Aujourd’hui, on prend des vacances en toutes saisons, et souvent pour aller dans le Sud au soleil. Mais la magie du terroir nous parle encore. Dans ce cas, ce n’est pas l’exotisme qui nous anime, mais plutôt le fait de retrouver des racines oubliées. Comme celles qui nous relient aux éléments : l’air frais, l’eau du lac ou de la mer, la forêt, le feu de bois…
Ces vacances offrent à l’intellect la possibilité de se reposer, de se mettre au vert. Pendant que l’âme se ressource et fait le plein de nouvelles énergies.
On apporte aussi des livres en vacances, pour les jours de pluie ou pour lire à l’ombre, tranquillement, dans un état presque méditatif. Mais l’expression «lectures de vacances» a souvent pris le sens péjoratif de lectures légères et faciles.
Or, rien n’oblige que ces lectures soient superficielles, au contraire, puisque ce genre de vacances offre l’occasion d’une retraite silencieuse. Sur le lac, au coin du feu, sous les étoiles…

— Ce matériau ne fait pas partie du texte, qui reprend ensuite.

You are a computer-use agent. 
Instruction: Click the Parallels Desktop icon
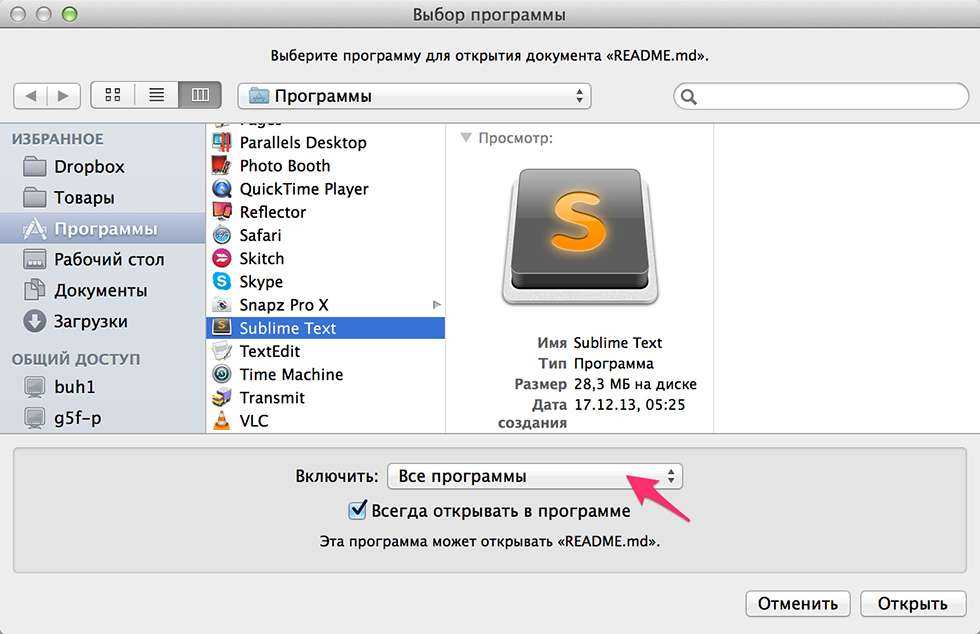coord(222,143)
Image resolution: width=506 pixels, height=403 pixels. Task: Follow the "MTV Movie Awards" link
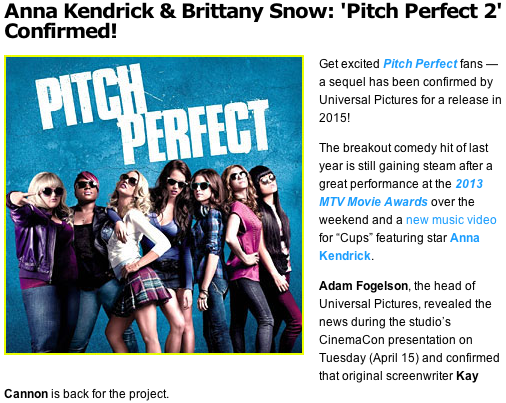tap(373, 202)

Plutôt que d’être superficielles, ces «lectures de vacances» devraient être spirituelles, puisque c’est avant tout l’esprit qui doit se ressourcer, en puisant à la source de son existence.

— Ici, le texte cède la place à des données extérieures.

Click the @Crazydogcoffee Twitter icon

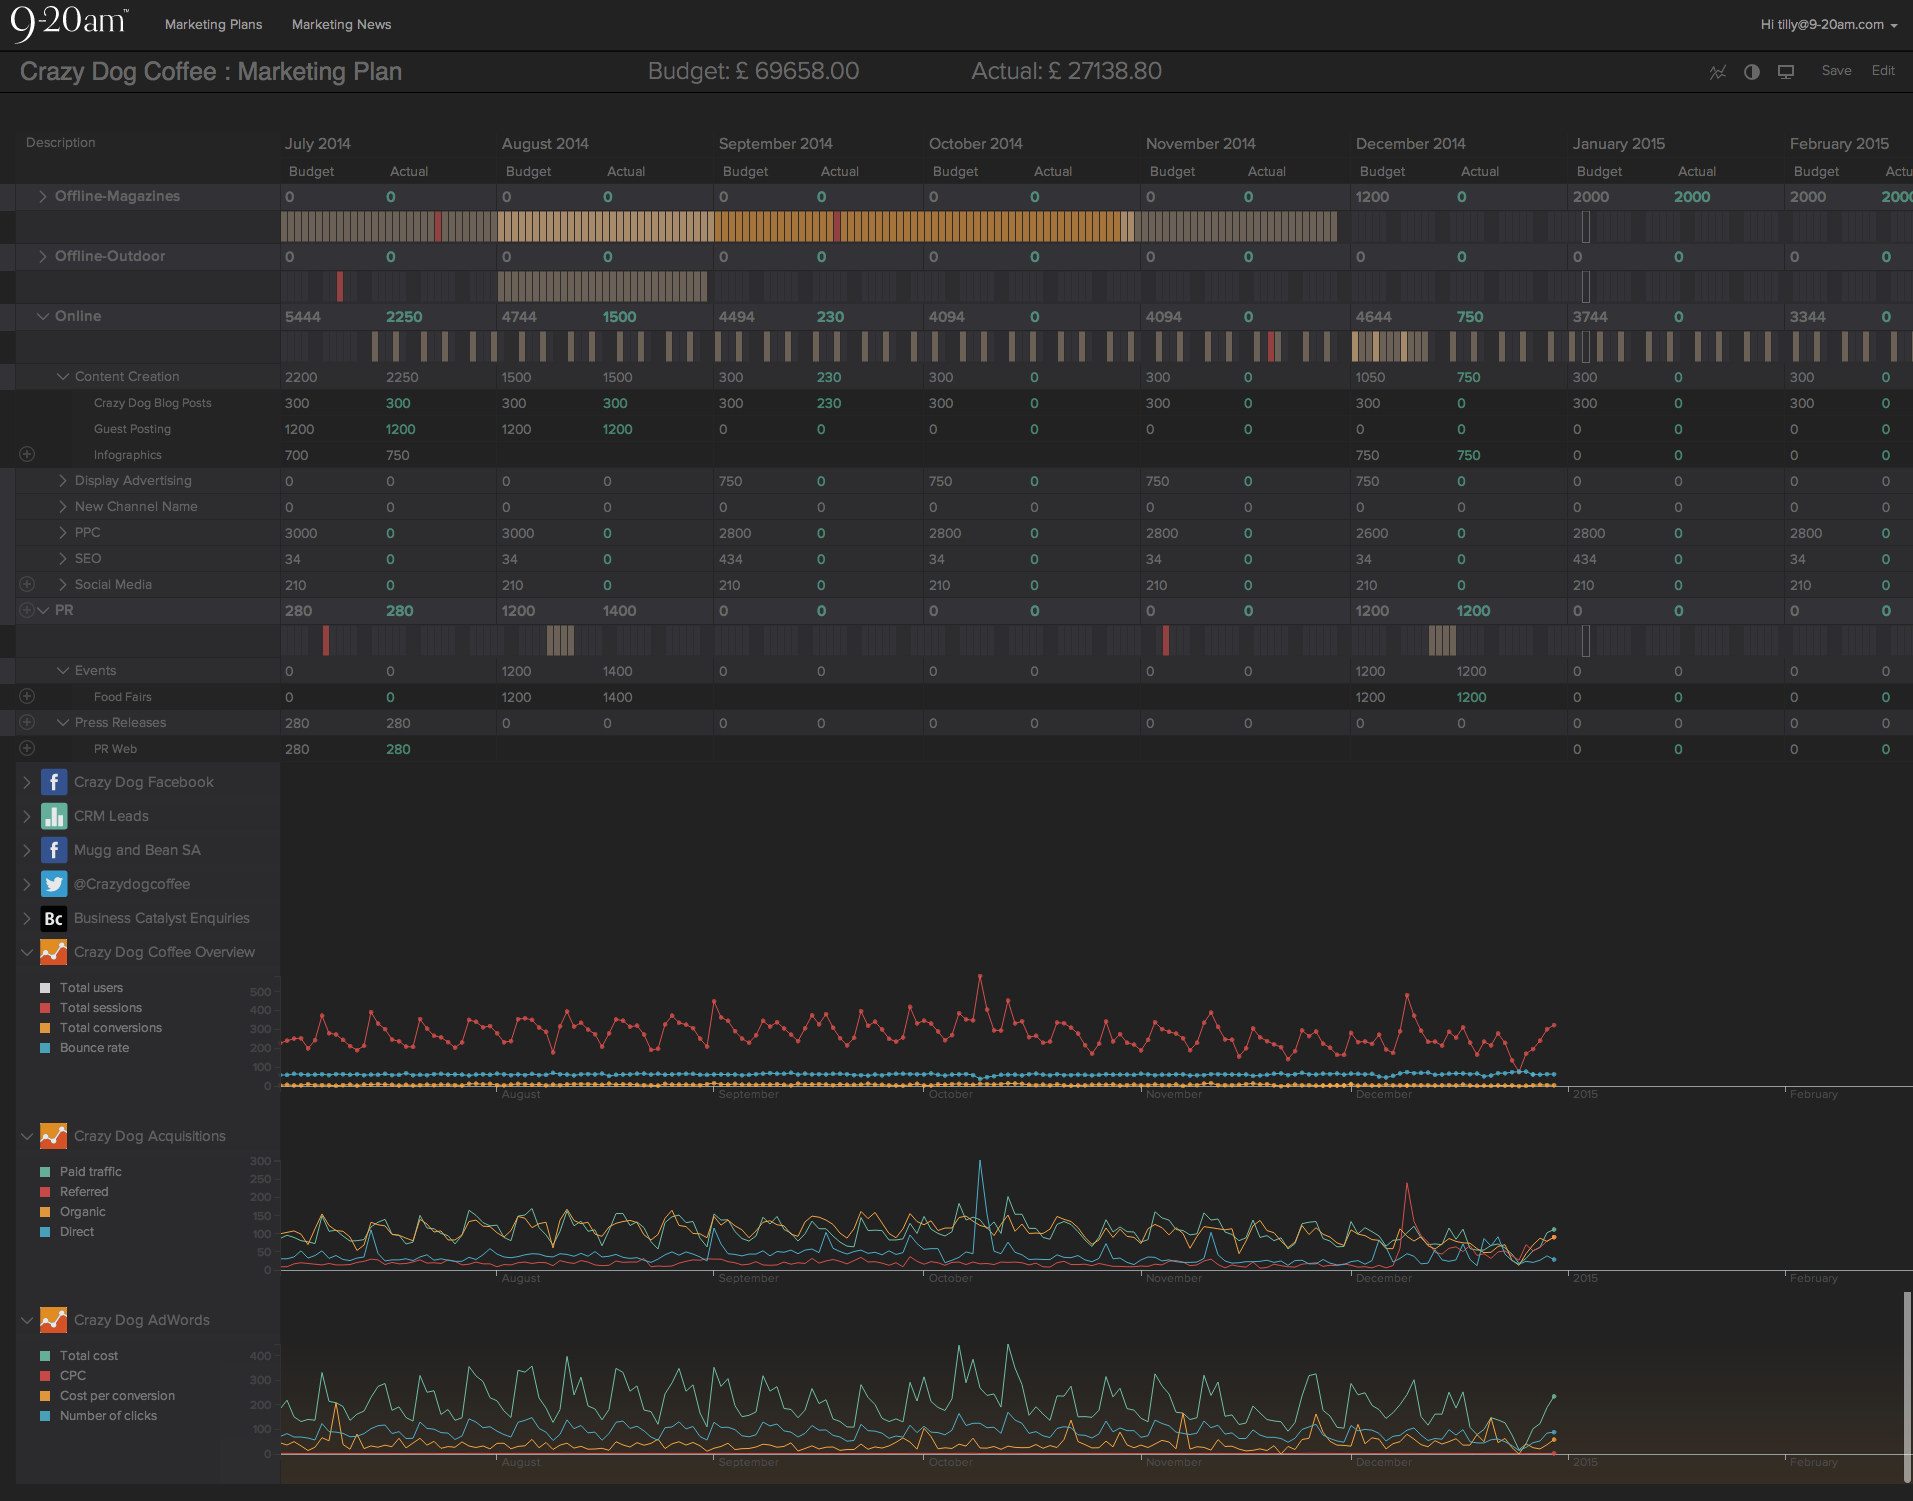54,884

Des questions nous traversent dans notre jeunesse, alors que nous découvrons le monde et que nous le remettons en question. Devant la difficulté d’y répondre, nous pouvons choisir de nous en détourner et de consacrer tout notre temps au travail, aux loisirs et aux divers problèmes matériels, en évitant le silence où nous attendent ces interrogations.
Nous sommes en vacances avec nos enfants ou nos petits-enfants et les questions fusent. Les enfants posent beaucoup de questions, c’est leur spécialité. Ils s’en déchargent tout de suite sur les adultes, qui se doivent d’y répondre. Mais que vont répondre ceux qui tentent d’ignorer ces questions ? Vont-ils inviter les enfants à faire de même… et à laisser ainsi s’éteindre en eux la flamme ?
…Ou profiteront-ils plutôt de cette occasion pour poursuivre leur recherche sur ces questions demeurées en suspens ? Il faudrait qu’ils le fassent par amour pour ces enfants qui cherchent avec tant de candeur, et par amour aussi pour l’enfant qui attend en eux.
Car devenir adulte ne devrait pas impliquer d’éteindre en soi le questionnement et la candeur de l’enfant, mais plutôt de les épanouir dans l’action et la réalisation.